== THE PROBLEM ==
Please write out everything in the material below from the line containing "At what coordinates should I click to accomplish: Click the blue" down to the line containing "Action: pyautogui.click(x=1057, y=291)", both lines included.

(Dataset excerpt)
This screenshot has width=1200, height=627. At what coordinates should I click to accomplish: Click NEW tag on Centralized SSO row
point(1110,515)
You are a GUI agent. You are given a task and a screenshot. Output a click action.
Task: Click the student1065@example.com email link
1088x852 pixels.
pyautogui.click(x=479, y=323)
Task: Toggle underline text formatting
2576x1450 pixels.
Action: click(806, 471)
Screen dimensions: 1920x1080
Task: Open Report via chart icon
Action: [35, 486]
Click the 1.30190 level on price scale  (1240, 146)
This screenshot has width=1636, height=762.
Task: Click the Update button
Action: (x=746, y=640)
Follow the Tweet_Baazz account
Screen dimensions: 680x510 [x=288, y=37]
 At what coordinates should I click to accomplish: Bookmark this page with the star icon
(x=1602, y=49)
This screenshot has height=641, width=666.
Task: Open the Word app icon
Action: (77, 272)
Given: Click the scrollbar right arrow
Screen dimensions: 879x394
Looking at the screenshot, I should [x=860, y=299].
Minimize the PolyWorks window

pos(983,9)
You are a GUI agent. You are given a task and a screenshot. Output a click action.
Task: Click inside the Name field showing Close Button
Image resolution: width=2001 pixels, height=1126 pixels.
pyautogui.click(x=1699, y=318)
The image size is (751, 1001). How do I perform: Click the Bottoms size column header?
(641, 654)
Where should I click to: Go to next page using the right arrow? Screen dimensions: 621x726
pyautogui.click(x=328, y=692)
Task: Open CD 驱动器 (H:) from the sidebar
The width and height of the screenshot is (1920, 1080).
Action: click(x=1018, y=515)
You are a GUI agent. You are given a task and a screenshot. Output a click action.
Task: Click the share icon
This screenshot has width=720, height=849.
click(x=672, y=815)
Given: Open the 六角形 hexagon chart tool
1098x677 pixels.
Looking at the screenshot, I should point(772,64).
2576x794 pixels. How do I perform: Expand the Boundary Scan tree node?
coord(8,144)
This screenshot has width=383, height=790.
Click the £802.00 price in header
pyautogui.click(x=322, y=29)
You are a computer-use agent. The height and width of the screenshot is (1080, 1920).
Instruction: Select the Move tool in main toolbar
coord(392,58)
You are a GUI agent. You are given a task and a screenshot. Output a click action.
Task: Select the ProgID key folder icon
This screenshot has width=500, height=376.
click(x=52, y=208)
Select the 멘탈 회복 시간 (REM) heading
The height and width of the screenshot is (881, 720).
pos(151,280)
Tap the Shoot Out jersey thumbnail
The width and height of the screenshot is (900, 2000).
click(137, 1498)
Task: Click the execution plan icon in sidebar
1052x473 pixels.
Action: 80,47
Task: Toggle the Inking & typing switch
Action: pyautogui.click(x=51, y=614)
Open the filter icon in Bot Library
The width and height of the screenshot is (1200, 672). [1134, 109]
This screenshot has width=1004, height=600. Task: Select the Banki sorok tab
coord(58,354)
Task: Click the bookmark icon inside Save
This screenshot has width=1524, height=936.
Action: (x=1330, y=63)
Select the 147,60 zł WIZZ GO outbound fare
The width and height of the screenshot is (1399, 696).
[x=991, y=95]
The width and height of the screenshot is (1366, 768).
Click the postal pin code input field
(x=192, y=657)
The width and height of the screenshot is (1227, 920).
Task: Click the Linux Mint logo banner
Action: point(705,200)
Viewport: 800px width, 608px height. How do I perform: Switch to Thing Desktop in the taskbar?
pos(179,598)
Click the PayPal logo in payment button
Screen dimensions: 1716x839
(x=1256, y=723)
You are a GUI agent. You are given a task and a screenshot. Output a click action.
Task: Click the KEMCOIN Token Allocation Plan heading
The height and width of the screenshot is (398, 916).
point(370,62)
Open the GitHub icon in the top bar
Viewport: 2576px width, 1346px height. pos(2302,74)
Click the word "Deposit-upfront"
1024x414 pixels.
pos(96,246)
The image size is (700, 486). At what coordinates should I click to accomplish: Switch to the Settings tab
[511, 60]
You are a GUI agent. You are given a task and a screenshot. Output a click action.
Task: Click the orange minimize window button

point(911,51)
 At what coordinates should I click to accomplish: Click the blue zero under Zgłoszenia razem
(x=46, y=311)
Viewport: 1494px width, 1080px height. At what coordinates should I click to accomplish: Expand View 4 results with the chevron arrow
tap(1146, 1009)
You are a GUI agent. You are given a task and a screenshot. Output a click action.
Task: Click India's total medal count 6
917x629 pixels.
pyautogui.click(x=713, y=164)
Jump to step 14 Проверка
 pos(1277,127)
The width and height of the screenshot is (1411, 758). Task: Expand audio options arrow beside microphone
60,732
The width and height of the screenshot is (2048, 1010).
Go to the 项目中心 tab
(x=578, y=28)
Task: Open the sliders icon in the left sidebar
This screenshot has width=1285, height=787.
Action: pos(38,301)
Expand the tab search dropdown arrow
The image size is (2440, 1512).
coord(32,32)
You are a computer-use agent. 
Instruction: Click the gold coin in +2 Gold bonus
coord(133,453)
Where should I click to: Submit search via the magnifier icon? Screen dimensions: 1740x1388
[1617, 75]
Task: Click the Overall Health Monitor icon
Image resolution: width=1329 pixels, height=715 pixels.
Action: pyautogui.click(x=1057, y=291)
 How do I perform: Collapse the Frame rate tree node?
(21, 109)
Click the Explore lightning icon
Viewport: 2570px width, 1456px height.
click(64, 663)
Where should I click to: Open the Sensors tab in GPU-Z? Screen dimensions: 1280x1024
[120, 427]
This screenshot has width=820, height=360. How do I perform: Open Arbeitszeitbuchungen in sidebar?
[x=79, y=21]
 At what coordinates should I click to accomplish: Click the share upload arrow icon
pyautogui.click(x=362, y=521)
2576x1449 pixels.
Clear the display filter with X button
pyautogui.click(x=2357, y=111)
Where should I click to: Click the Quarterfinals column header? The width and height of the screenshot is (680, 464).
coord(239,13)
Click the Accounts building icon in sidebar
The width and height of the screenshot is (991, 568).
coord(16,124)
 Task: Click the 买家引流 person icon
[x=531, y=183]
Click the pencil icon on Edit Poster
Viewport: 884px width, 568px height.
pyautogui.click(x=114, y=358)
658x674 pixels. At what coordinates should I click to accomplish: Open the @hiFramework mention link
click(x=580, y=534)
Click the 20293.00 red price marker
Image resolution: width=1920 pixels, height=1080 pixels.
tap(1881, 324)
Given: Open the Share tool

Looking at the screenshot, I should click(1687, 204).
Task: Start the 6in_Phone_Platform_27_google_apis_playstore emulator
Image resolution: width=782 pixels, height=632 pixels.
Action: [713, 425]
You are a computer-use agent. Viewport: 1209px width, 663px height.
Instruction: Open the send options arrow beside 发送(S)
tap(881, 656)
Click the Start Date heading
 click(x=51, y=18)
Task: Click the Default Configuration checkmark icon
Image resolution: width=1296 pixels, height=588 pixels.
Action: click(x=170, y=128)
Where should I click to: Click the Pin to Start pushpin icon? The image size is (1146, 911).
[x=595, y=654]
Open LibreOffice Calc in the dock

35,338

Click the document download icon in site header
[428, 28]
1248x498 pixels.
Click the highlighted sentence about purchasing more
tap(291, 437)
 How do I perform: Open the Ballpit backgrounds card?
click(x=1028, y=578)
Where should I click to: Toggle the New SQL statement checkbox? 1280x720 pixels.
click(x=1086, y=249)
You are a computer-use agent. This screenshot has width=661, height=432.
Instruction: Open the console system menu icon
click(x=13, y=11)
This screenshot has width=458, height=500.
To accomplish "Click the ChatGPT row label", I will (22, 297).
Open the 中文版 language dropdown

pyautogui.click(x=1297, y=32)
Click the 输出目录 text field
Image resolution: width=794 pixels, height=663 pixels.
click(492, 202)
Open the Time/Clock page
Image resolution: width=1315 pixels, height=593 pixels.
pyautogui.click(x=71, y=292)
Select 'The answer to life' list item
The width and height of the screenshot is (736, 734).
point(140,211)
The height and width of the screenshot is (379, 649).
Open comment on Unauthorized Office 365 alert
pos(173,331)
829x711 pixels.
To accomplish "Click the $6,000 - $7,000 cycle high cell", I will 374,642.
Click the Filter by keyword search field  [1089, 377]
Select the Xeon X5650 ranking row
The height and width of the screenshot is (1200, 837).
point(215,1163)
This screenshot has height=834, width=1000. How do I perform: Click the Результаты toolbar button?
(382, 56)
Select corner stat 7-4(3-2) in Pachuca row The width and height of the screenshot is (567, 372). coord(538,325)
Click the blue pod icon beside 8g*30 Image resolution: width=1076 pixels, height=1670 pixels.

== REPLY TO THE EXERCISE ==
 At what coordinates should I click to accomplish: Click the blue zero under Zgłoszenia razem
(x=46, y=311)
Viewport: 1494px width, 1080px height. At what coordinates should I click to accomplish: Expand View 4 results with the chevron arrow
tap(1146, 1009)
You are a GUI agent. You are given a task and a screenshot. Output a click action.
Task: Click India's total medal count 6
917x629 pixels.
pyautogui.click(x=713, y=164)
Jump to step 14 Проверка
 pos(1277,127)
The width and height of the screenshot is (1411, 758). Task: Expand audio options arrow beside microphone
60,732
The width and height of the screenshot is (2048, 1010).
Go to the 项目中心 tab
(x=578, y=28)
Task: Open the sliders icon in the left sidebar
This screenshot has width=1285, height=787.
Action: pos(38,301)
Expand the tab search dropdown arrow
The image size is (2440, 1512).
coord(32,32)
You are a computer-use agent. 
Instruction: Click the gold coin in +2 Gold bonus
coord(133,453)
Where should I click to: Submit search via the magnifier icon? Screen dimensions: 1740x1388
[1617, 75]
Task: Click the Overall Health Monitor icon
Image resolution: width=1329 pixels, height=715 pixels.
Action: pyautogui.click(x=1057, y=291)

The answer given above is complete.